Trabalho da organização católica foi elogiado nas celebrações deste domingo

Lisboa, 28 fev 2021 (Ecclesia) – O cardeal-patriarca assinalou hoje o início da Semana Nacional Cáritas, apelando a uma “grande frente da caridade” para responder à crise provocada pela pandemia.

D. Manuel Clemente falava durante a Missa do segundo domingo da Quaresma, na Paróquia de Cristo-Rei, Portela de Sacavém, com transmissão televisiva.

O responsável elogiou o papel da Cáritas, “grande organização da Igreja”, considerando que a mesma presta um serviço “redobrado”, em tempos de pandemia, a nível nacional e em cada diocese.

O cardeal-patriarca convidou à oração e solidariedade dos católicos, “para que a resposta possa ser cabal”, face às necessidades crescentes provocadas pela Covid-19.

D. Manuel Clemente sublinhou que, em várias dioceses, a Cáritas vai receber os donativos da renúncia quaresmal.

Semana Nacional Cáritas, de hoje até 7 de março, vai decorrer pelo segundo ano consecutivo sem o tradicional peditório público, uma das suas principais fontes de receita; a organização católica optou por lançar um peditório online.

“Em 2020 e em 2021 não é possível realizar este peditório, que permite reforçar a nossa ação junto dos mais vulneráveis”, assinala a Cáritas Portuguesa, que apoia, em média, cerca de 100 mil pessoas por ano.

Em Aveiro, D. António Moiteiro disse que esta semana é tempo de “mais partilha”.

“Partilha para com os que sofrem, para com os mais pobres, aqueles que são nossos irmãos”, precisou o bispo diocesano.

Também o bispo de Vila Real assinalou o início desta semana dedicada à organização católica de solidariedade e ação humanitária.

“Todos somos convidados a ajudar mais a Cáritas, para que ela possa ajudar mais tantas famílias – e são cada vez mais – que passam necessidade”, declarou D. António Augusto Azevedo.

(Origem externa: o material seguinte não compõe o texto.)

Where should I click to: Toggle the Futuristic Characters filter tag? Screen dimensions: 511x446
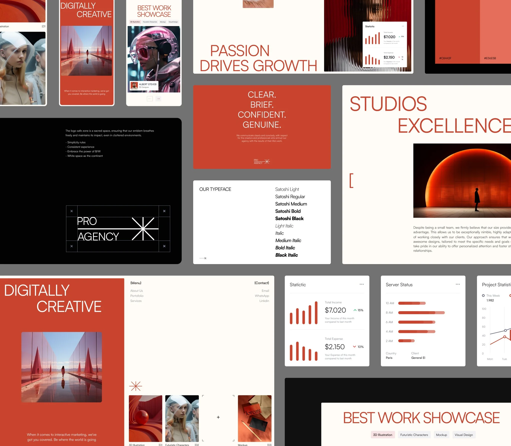(414, 435)
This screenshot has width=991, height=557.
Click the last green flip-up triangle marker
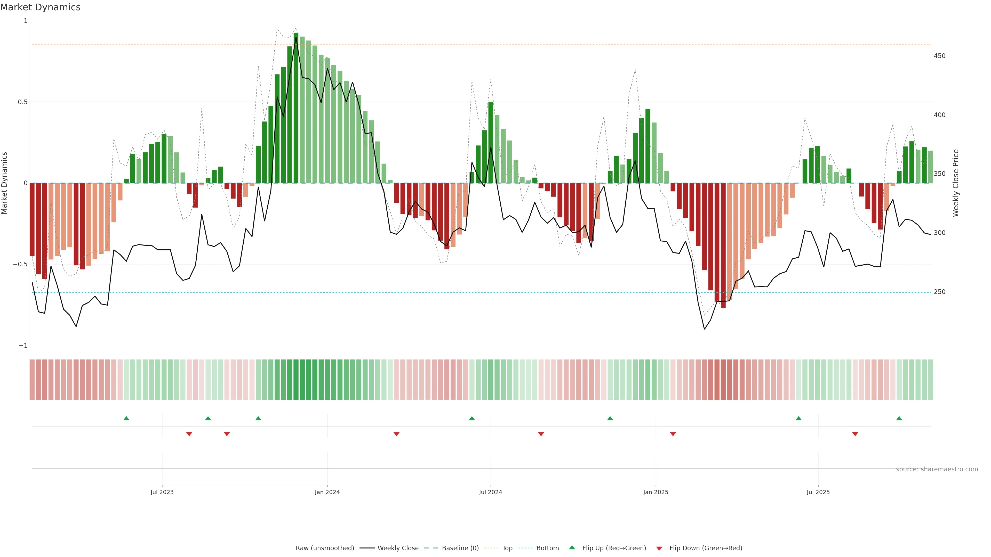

No Algarve, o bispo diocesano assinalou o Dia de Baden-Powel, fundador do Escutismo, saudando os cerca de 1800 membros do Corpo Nacional de Escutas na região, distribuídos por 33 agrupamentos.

D. Manuel Quintas elogiou o contributo “tão importante” deste movimento na formação de muitas gerações e deixou uma mensagem de esperança, face às dificuldades levantadas pelo confinamento, que impedem as atividades caraterísticas do Escutismo.

A mesma intenção esteve presente na Missa presidida por D. António Marto, a partir do Seminário de Leiria.

Com o lenço escutista, o cardeal evocou o “sonho” de Baden-Powell, que deu origem a um “grande e belo movimento”, desafiado agora pela Covid-19.

“Não deixemos que a pandemia apague este sonho tão belo”, pediu.

“Vamos sonhar juntos, vamos fazer nosso o sonho de Jesus num mundo melhor”, apelou ainda.

O Conselho Permanente da Conferência Episcopal Portuguesa (CEP) vai debater a 9 março novas orientações sobre as celebrações públicas da Missa, suspensas a 21 de janeiro na sequência do agravamento da pandemia de Covid-19 no país.